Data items
##############################
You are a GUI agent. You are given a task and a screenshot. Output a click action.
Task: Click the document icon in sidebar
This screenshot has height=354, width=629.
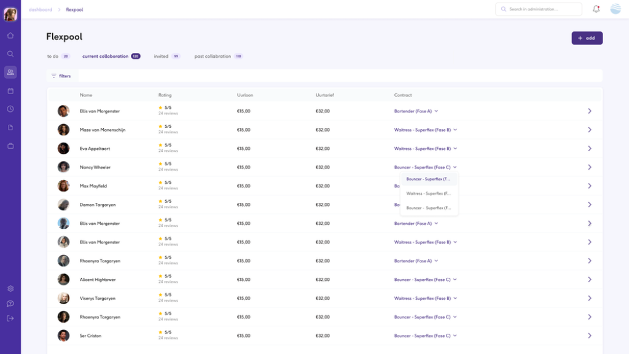click(10, 127)
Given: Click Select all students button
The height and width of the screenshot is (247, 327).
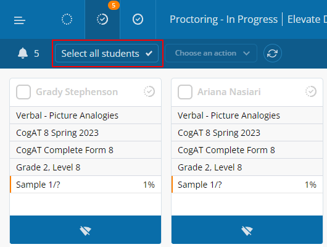Looking at the screenshot, I should click(x=107, y=53).
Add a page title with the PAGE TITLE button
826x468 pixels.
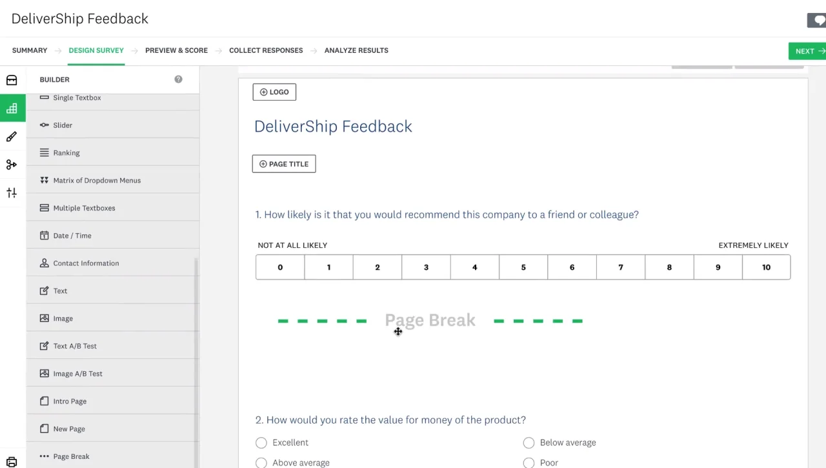pos(284,163)
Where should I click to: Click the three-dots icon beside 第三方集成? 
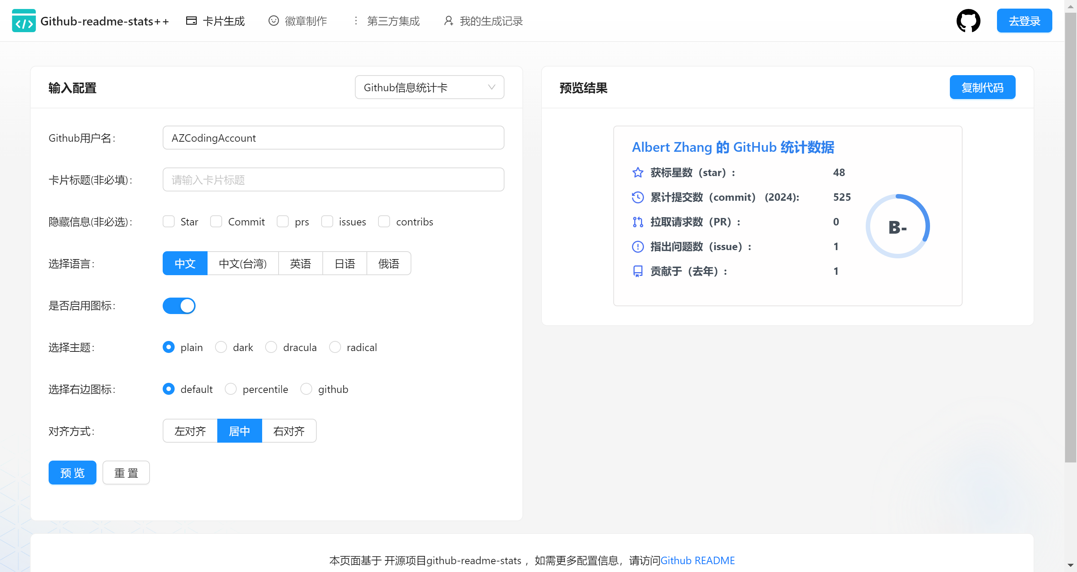[x=356, y=21]
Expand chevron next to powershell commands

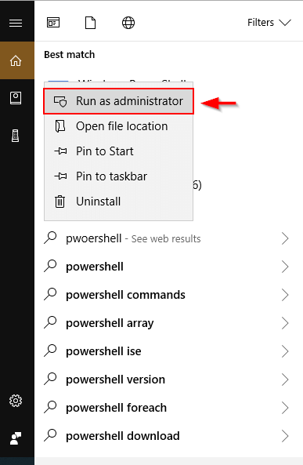[x=285, y=295]
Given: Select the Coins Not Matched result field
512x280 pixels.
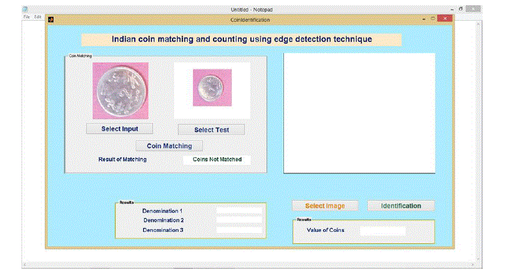Looking at the screenshot, I should 217,159.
##############################
* **Your task**
Select each line of the listing above that contains the string "button", matching case exactly, and copy those lines.

* **Output**
Given: Click Select all students button
Add a page title with the PAGE TITLE button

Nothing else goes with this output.